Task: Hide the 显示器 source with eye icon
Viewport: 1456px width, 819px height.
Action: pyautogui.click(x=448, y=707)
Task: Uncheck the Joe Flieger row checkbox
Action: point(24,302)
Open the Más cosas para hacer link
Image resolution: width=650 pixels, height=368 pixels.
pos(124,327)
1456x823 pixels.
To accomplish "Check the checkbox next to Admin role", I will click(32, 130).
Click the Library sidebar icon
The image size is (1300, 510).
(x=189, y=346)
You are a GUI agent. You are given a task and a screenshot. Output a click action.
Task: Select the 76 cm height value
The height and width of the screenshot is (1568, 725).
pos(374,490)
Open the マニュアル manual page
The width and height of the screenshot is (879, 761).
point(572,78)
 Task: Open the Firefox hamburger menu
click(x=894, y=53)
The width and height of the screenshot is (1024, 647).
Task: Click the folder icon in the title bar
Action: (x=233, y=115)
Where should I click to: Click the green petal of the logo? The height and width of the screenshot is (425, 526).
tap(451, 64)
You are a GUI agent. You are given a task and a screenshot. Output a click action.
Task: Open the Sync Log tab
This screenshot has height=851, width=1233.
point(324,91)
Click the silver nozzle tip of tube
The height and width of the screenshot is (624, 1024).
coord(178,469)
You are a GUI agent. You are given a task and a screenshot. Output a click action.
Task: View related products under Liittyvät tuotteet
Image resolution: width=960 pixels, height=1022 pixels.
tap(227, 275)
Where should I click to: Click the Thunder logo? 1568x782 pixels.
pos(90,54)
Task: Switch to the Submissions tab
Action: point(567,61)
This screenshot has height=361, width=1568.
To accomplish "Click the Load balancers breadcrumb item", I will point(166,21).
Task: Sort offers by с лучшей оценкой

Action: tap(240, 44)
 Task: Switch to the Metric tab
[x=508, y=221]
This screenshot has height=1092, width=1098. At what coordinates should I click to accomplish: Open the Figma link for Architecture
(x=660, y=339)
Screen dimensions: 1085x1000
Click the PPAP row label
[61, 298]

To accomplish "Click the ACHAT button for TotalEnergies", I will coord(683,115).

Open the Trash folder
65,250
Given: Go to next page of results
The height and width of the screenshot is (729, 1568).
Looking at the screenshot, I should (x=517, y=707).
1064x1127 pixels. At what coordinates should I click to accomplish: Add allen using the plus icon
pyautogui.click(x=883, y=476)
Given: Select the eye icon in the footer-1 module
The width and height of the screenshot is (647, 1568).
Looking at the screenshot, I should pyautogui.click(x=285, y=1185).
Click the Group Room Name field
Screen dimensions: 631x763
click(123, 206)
______
▸ WHAT NEEDS TO BE DONE: Please arrange every row above as a Markdown table with the columns Number and Entry, leaving out blank lines.

▸ FULL ANSWER:
| Number | Entry |
|---|---|
| 1 | Task: Hide the 显示器 source with eye icon |
| 2 | Viewport: 1456px width, 819px height. |
| 3 | Action: pyautogui.click(x=448, y=707) |
| 4 | Task: Uncheck the Joe Flieger row checkbox |
| 5 | Action: point(24,302) |
| 6 | Open the Más cosas para hacer link |
| 7 | Image resolution: width=650 pixels, height=368 pixels. |
| 8 | pos(124,327) |
| 9 | 1456x823 pixels. |
| 10 | To accomplish "Check the checkbox next to Admin role", I will click(32, 130). |
| 11 | Click the Library sidebar icon |
| 12 | The image size is (1300, 510). |
| 13 | (x=189, y=346) |
| 14 | You are a GUI agent. You are given a task and a screenshot. Output a click action. |
| 15 | Task: Select the 76 cm height value |
| 16 | The height and width of the screenshot is (1568, 725). |
| 17 | pos(374,490) |
| 18 | Open the マニュアル manual page |
| 19 | The width and height of the screenshot is (879, 761). |
| 20 | point(572,78) |
| 21 |  Task: Open the Firefox hamburger menu |
| 22 | click(x=894, y=53) |
| 23 | The width and height of the screenshot is (1024, 647). |
| 24 | Task: Click the folder icon in the title bar |
| 25 | Action: (x=233, y=115) |
| 26 | Where should I click to: Click the green petal of the logo? The height and width of the screenshot is (425, 526). |
| 27 | tap(451, 64) |
| 28 | You are a GUI agent. You are given a task and a screenshot. Output a click action. |
| 29 | Task: Open the Sync Log tab |
| 30 | This screenshot has height=851, width=1233. |
| 31 | point(324,91) |
| 32 | Click the silver nozzle tip of tube |
| 33 | The height and width of the screenshot is (624, 1024). |
| 34 | coord(178,469) |
| 35 | You are a GUI agent. You are given a task and a screenshot. Output a click action. |
| 36 | Task: View related products under Liittyvät tuotteet |
| 37 | Image resolution: width=960 pixels, height=1022 pixels. |
| 38 | tap(227, 275) |
| 39 | Where should I click to: Click the Thunder logo? 1568x782 pixels. |
| 40 | pos(90,54) |
| 41 | Task: Switch to the Submissions tab |
| 42 | Action: point(567,61) |
| 43 | This screenshot has height=361, width=1568. |
| 44 | To accomplish "Click the Load balancers breadcrumb item", I will point(166,21). |
| 45 | Task: Sort offers by с лучшей оценкой |
| 46 | Action: tap(240, 44) |
| 47 |  Task: Switch to the Metric tab |
| 48 | [x=508, y=221] |
| 49 | This screenshot has height=1092, width=1098. At what coordinates should I click to accomplish: Open the Figma link for Architecture |
| 50 | (x=660, y=339) |
| 51 | Screen dimensions: 1085x1000 |
| 52 | Click the PPAP row label |
| 53 | [61, 298] |
| 54 | To accomplish "Click the ACHAT button for TotalEnergies", I will coord(683,115). |
| 55 | Open the Trash folder |
| 56 | 65,250 |
| 57 | Given: Go to next page of results |
| 58 | The height and width of the screenshot is (729, 1568). |
| 59 | Looking at the screenshot, I should (x=517, y=707). |
| 60 | 1064x1127 pixels. At what coordinates should I click to accomplish: Add allen using the plus icon |
| 61 | pyautogui.click(x=883, y=476) |
| 62 | Given: Select the eye icon in the footer-1 module |
| 63 | The width and height of the screenshot is (647, 1568). |
| 64 | Looking at the screenshot, I should pyautogui.click(x=285, y=1185). |
| 65 | Click the Group Room Name field |
| 66 | Screen dimensions: 631x763 |
| 67 | click(123, 206) |